> Problem set:
[1] Answer these questions about the Yellowstone burn article:
(a) To which hospital was the woman airlifted?
(b) Who was with her when she broke through the crust?
(c) Why was Pierce Brosnan fined?
[2] List every earlier Yellowstone incident that the Yellowstone burn article mentions besides the woman's injury.
[3] Reproduce the part of the Yellowstone burn article starting with "And in March, actor" and going on through "the previous year.".

::: Document excerpt

The 60-year-old woman was airlifted to a hospital in Idaho, the National Park Service said.
Yellowstone National Park.
Steam rises from the thermal features at Yellowstone National Park on May 3.Jonathan Newton / Getty Images

A 60-year-old woman received third-degree burns walking in a thermal area in Yellowstone National Park in Wyoming this week, according to park officials.

The woman, of Windsor, New Hampshire, walked in a thermal area near Mallard Lake Trailhead at Old Faithful on Monday, the National Park Service said in a statement Wednesday.

The woman, who was seriously injured, was not named.

She was walking off-trail with her husband and a leashed dog when she broke through a thin crust above “scalding water” and sustained second- and third-degree burns to her lower leg, the park service said.

The woman’s husband and the dog were not injured, officials said.

She was treated at a park medical clinic and then airlifted to the Eastern Idaho Regional Medical Center, the park service said.

The woman’s injury is the first known thermal injury in Yellowstone this year, officials said.

Visitors are urged to practice “extreme caution” in hydrothermal areas by staying on boardwalks and trails.

Pets are prohibited on boardwalks and hiking trails in the backcountry and in thermal areas, according to the park service.

Grounds in hydrothermal areas are thin, and there is scorching water just below the surface, officials said.

The incident is under investigation, the park service said.

A hydrothermal explosion in July sent visitors running for safety at Yellowstone. The explosion spewed rock and steam into the air north of the Old Faithful geyser. There were no injuries.

And in March, actor Pierce Brosnan, best known for playing James Bond, was fined after he posted photos of himself standing on off-limits thermal areas of Yellowstone in the previous year.

In August 2023, a Michigan man was charged with two federal misdemeanors after he burned himself in one of Yellowstone’s thermal areas, federal prosecutors said.

He was accused of “being under the influence of alcohol or drugs to the degree he was a danger to himself or others.”

::::::
::: Input data

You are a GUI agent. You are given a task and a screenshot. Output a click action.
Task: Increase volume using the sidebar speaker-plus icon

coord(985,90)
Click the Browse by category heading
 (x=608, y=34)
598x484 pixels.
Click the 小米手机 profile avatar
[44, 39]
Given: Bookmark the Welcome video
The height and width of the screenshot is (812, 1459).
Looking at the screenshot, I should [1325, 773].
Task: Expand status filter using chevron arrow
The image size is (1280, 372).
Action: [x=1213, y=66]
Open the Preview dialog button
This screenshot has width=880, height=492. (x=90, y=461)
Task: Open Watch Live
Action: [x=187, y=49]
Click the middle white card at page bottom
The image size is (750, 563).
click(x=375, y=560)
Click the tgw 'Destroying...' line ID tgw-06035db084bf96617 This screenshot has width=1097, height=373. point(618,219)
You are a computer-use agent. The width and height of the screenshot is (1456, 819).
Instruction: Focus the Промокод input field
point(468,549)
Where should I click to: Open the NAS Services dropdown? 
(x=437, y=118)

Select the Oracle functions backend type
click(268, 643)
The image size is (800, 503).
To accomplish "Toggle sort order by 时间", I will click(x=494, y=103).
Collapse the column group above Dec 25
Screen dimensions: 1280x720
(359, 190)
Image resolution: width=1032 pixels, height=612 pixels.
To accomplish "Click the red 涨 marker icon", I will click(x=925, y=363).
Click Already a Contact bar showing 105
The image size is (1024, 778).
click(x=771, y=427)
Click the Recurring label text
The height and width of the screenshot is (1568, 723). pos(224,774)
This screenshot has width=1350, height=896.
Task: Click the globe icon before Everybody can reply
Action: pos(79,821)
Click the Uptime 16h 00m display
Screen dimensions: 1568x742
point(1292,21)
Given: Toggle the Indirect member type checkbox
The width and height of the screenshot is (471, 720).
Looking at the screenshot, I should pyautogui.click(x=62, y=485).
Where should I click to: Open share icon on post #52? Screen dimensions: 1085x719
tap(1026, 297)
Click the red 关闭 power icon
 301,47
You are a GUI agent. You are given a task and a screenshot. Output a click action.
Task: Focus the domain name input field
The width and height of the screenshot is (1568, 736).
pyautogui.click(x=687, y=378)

::::::

> Results by task:
[1]
(a) The Eastern Idaho Regional Medical Center.
(b) Her husband and a leashed dog.
(c) He posted photos of himself standing on off-limits thermal areas of Yellowstone.

[2]
- A hydrothermal explosion in July that spewed rock and steam into the air north of the Old Faithful geyser, with no injuries.
- Actor Pierce Brosnan being fined in March for posting photos of himself standing on off-limits thermal areas the previous year.
- A Michigan man charged in August 2023 with two federal misdemeanors after he burned himself in one of the park's thermal areas.

[3]
And in March, actor Pierce Brosnan, best known for playing James Bond, was fined after he posted photos of himself standing on off-limits thermal areas of Yellowstone in the previous year.